Von Jens fast unbemerkt hatten Johanna und Sonja im Gemüsegarten eine MicroDrip-Anlage installiert, die auf den Boden neben jeder Pflanze Wasser tröpfelte. Dadurch wurde das Gießen sehr bequem, denn es beschränkte sich auf das Anschalten. Ausserdem konnte man Wasser sparen und verhindern, dass das Unkraut zuviel Feuchtigkeit bekam. Die Installation machte aber viel Arbeit und keiner war dabei so schnell wie Sonja, die sich nicht so tief bücken musste wie die Erwachsenen und reichlich Erfahrung mit dem Zusammenstecken von Legobausteinen hatte, die ihr jetzt zugute kam.

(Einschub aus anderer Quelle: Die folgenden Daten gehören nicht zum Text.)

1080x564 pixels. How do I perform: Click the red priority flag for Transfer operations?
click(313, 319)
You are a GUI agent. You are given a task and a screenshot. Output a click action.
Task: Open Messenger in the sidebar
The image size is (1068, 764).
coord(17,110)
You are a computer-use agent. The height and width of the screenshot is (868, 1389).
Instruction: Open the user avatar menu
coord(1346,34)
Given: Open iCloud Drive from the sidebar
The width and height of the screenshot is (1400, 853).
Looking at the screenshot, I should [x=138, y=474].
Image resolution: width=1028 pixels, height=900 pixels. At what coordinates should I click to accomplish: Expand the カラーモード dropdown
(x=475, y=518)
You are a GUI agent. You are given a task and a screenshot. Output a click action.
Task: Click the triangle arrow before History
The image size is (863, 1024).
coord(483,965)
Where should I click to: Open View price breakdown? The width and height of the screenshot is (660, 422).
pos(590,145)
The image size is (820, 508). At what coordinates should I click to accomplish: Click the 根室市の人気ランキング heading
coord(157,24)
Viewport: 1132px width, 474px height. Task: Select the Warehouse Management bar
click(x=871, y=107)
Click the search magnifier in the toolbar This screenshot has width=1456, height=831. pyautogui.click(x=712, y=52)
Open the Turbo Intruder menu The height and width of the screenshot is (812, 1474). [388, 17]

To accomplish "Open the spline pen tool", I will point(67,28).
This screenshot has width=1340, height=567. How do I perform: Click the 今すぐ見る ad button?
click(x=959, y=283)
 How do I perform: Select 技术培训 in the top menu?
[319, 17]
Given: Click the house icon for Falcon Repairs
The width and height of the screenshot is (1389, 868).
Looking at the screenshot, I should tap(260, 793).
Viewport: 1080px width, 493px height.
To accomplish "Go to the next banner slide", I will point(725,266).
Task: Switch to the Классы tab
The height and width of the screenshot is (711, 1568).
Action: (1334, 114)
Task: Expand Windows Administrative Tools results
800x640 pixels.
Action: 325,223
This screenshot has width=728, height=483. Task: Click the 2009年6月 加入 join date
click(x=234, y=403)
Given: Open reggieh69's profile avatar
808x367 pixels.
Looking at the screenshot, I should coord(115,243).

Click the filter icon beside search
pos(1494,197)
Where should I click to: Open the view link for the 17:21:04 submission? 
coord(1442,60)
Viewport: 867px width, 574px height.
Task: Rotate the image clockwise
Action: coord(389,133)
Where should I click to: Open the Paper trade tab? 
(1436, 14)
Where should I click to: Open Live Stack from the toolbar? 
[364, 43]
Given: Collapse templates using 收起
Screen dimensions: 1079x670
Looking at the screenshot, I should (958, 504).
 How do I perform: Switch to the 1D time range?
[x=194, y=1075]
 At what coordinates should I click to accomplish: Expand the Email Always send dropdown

Für das Feld wäre so eine Tröpfelanlage auch eine feine Sache, dachte sich Jens, als er die Fortschritte bewunderte, aber daran war zeitlich gar nicht zu denken, obwohl es viel Zeit sparen würde, wenn sie so etwas hätten. Die Männer waren einen Großteil der Tage mit den Vorbereitungen für die Biogasanlagen beschäftigt und Jens war zum ersten Mal froh über Andreas' Anwesenheit, auch wenn er die Arbeiter morgens nach wie vor alleine ließ.

Neben den Bauarbeiten war auch die Organisation des Transportes der Biogasanlagen sehr aufwendig. Herr Trautmann hatte zwar die Reise per Schiff bis zum Rheinufer angeleiert, aber für die kleine Strecke von dort bis zum Feld musste ein Transportunternehmen aufgetrieben werden. Viele Firmen hätten gerne so einen großen Auftrag ausgeführt, aber allen fehlte der Treibstoff. Die meisten Spediteure, die Jens anrief, waren gar nicht erreichbar und mehrere andere berichteten davon, dass sie gerade ihre Firmen abwickeln würden.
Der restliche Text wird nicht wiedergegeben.